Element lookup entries
--- START ---

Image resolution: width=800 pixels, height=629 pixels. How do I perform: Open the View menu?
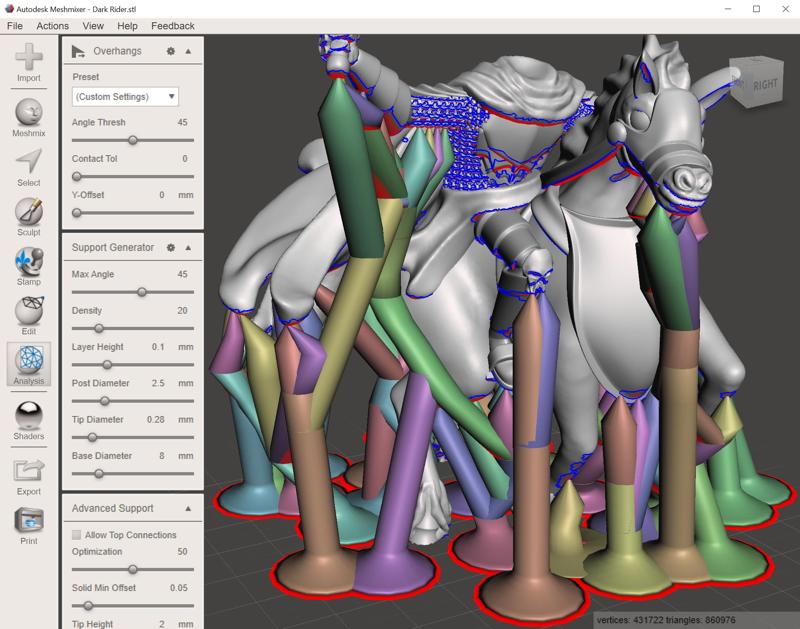93,26
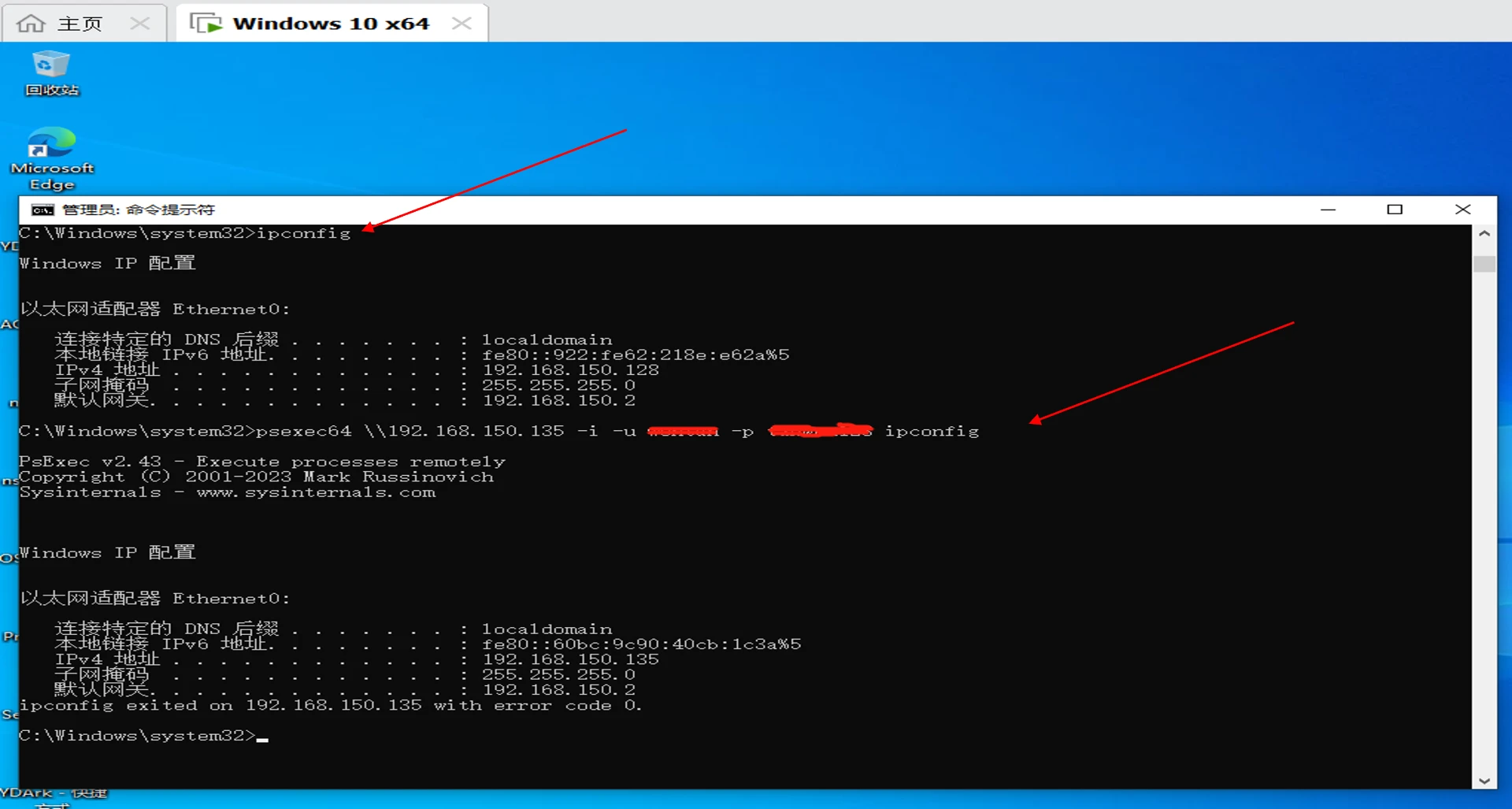The height and width of the screenshot is (809, 1512).
Task: Click the 管理员: 命令提示符 title bar text
Action: (139, 210)
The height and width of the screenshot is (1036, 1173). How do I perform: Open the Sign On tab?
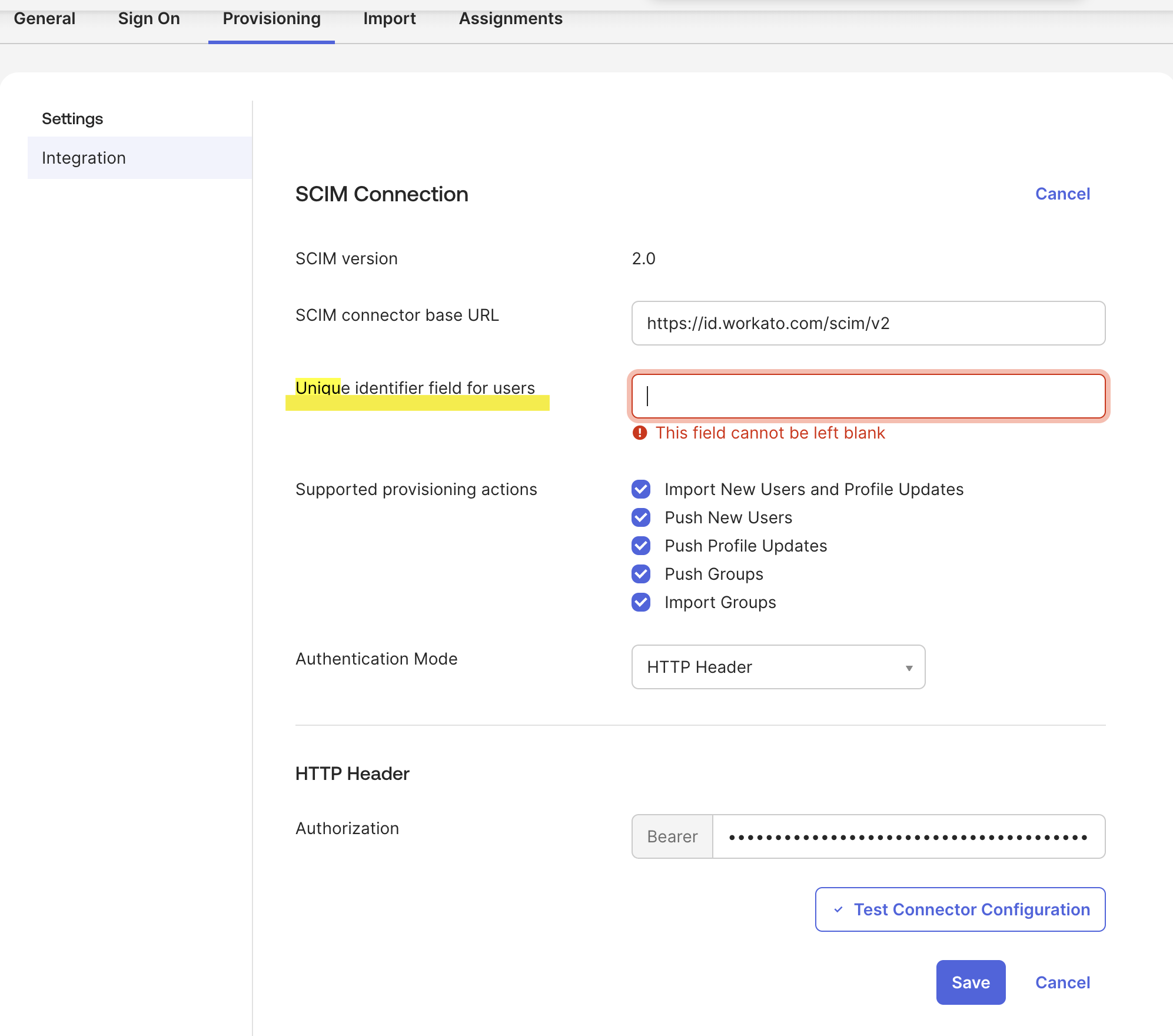148,18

--- END ---

▸ Given problem: Copy out every entry above word for word, including its answer, and leave out the pictures.

▸ Final result:
Image resolution: width=800 pixels, height=629 pixels. How do I perform: Open the View menu?
93,26
The height and width of the screenshot is (809, 1512).
Task: Click the 管理员: 命令提示符 title bar text
Action: (139, 210)
The height and width of the screenshot is (1036, 1173). How do I perform: Open the Sign On tab?
148,18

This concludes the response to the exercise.